== WRITTEN INSTRUCTION ==
Substitute "Screen resolution" for every "Image resolution" in everything from the start of the rows down to the line containing "Action: point(525,253)", and output those lines with nothing else changed.

== EXTRACTED MATERIAL ==
§

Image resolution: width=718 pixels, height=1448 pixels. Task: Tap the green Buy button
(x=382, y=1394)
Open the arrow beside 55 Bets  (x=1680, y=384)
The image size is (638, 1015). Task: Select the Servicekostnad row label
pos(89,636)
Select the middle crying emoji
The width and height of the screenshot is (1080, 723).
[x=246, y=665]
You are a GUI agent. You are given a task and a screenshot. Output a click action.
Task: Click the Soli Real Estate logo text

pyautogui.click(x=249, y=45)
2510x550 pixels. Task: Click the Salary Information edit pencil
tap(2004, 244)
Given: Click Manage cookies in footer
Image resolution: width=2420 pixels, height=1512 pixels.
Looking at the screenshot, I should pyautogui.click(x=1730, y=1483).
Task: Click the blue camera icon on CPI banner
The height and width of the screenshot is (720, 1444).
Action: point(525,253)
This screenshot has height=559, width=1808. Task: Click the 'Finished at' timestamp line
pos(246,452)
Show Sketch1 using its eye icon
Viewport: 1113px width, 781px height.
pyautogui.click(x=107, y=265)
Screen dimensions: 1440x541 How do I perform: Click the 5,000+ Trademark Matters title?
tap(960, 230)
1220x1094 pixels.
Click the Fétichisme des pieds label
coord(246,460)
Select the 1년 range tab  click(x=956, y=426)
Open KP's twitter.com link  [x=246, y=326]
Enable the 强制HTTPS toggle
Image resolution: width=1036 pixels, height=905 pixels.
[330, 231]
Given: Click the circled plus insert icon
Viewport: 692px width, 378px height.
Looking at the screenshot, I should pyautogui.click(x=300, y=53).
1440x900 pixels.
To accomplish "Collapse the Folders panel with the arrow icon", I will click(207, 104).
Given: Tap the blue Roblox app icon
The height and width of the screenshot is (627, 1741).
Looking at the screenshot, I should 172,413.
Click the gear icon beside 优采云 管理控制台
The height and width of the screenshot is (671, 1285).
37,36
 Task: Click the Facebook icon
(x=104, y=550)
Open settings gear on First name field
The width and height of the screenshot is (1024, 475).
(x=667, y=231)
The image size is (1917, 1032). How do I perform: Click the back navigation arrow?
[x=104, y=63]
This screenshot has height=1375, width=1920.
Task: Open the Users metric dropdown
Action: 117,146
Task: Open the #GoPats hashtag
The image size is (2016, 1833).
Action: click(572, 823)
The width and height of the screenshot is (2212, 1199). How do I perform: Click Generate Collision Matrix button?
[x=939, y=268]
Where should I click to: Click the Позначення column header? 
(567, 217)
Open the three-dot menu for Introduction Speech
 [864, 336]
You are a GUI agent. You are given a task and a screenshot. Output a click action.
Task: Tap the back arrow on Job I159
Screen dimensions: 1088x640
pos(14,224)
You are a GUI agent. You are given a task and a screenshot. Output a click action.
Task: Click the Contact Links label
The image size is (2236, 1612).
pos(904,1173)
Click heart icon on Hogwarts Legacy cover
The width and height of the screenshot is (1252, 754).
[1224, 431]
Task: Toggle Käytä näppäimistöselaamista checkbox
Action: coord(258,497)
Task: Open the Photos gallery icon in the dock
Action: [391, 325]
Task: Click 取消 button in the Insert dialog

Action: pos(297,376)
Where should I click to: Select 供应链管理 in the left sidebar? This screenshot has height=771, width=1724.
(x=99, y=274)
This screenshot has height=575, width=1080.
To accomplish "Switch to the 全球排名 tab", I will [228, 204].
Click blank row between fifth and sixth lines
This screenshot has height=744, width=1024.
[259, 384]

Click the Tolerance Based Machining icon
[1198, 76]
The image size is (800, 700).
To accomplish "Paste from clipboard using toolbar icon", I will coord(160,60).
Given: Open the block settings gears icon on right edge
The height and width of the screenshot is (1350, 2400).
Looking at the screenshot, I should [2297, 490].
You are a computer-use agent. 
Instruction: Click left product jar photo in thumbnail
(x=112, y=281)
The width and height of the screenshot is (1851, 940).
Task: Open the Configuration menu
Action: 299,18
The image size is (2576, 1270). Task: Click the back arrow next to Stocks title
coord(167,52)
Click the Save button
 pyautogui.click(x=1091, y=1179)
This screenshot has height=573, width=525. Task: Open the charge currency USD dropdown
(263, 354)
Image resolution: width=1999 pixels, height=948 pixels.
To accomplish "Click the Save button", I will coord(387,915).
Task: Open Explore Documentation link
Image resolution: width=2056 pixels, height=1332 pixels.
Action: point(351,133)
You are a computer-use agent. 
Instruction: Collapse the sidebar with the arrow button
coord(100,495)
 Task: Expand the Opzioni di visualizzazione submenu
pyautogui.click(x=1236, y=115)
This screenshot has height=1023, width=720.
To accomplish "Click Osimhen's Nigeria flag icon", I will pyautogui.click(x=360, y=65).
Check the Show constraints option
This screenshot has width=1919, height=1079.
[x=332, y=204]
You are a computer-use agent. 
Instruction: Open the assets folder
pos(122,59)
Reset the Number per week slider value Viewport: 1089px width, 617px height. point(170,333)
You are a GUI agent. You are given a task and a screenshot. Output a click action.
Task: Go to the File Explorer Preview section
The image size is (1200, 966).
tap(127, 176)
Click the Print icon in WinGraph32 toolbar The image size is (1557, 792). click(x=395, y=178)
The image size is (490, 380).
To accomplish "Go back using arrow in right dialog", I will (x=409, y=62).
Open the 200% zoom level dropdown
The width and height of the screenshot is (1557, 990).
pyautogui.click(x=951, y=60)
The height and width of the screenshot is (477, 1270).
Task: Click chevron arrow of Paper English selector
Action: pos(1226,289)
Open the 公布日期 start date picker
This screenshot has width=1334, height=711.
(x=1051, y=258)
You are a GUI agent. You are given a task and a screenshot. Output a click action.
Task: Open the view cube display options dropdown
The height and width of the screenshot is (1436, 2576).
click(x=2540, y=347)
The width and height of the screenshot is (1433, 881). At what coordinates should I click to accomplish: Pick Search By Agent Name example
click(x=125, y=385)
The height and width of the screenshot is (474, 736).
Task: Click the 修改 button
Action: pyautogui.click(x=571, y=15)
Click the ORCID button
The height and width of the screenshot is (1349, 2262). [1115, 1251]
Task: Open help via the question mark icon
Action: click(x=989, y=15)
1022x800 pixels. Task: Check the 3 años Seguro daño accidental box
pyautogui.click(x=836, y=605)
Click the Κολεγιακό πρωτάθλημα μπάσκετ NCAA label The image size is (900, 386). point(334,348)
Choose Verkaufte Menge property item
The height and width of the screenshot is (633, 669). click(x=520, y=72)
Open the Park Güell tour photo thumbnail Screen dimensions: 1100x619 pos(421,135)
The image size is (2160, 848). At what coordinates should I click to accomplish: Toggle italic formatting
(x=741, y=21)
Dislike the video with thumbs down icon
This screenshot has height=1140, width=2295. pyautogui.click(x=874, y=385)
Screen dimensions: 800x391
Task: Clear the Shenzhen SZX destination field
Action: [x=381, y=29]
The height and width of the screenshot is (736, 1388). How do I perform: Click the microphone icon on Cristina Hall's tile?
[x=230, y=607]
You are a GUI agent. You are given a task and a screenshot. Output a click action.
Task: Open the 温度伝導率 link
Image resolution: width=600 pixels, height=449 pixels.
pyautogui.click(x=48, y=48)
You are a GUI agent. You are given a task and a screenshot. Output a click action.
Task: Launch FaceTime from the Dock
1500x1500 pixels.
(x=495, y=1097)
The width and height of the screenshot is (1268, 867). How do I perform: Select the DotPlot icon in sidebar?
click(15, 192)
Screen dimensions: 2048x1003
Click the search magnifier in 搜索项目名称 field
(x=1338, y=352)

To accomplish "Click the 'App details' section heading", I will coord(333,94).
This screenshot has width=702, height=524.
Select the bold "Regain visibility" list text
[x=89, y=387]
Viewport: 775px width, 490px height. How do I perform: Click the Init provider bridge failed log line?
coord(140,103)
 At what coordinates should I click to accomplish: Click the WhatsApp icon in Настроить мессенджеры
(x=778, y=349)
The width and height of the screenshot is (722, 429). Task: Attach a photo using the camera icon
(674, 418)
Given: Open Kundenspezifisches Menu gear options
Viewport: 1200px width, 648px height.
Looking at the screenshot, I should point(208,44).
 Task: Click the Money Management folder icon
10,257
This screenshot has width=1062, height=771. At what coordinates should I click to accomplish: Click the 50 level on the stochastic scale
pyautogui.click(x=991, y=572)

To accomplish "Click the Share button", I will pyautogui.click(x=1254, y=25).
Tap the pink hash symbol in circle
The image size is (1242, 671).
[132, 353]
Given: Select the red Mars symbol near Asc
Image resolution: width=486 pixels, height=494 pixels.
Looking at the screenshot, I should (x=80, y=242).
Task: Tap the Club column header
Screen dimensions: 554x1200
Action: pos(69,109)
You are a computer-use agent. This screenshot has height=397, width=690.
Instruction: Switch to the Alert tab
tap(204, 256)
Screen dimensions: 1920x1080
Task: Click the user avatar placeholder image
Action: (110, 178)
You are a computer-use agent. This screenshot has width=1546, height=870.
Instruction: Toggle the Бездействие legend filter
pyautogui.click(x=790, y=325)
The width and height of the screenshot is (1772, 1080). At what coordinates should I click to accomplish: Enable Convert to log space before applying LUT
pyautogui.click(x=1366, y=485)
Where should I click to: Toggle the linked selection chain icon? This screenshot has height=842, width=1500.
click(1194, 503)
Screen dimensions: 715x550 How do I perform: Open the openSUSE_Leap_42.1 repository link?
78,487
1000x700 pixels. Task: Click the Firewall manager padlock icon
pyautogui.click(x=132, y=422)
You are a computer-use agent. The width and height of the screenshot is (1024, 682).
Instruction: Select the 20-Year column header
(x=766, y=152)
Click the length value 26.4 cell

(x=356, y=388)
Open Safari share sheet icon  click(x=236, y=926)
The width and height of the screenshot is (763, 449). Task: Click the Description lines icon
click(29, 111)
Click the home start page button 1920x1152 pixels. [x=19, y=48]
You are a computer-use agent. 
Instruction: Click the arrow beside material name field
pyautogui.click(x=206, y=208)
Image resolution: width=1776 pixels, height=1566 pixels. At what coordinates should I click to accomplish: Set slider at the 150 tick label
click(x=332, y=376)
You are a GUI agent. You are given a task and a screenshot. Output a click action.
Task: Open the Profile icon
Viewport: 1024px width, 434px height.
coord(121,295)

§

== CORRECT OUTPUT ==
Screen resolution: width=718 pixels, height=1448 pixels. Task: Tap the green Buy button
(x=382, y=1394)
Open the arrow beside 55 Bets  (x=1680, y=384)
The image size is (638, 1015). Task: Select the Servicekostnad row label
pos(89,636)
Select the middle crying emoji
The width and height of the screenshot is (1080, 723).
[x=246, y=665]
You are a GUI agent. You are given a task and a screenshot. Output a click action.
Task: Click the Soli Real Estate logo text

pyautogui.click(x=249, y=45)
2510x550 pixels. Task: Click the Salary Information edit pencil
tap(2004, 244)
Given: Click Manage cookies in footer
Screen resolution: width=2420 pixels, height=1512 pixels.
Looking at the screenshot, I should pyautogui.click(x=1730, y=1483).
Task: Click the blue camera icon on CPI banner
The height and width of the screenshot is (720, 1444).
Action: point(525,253)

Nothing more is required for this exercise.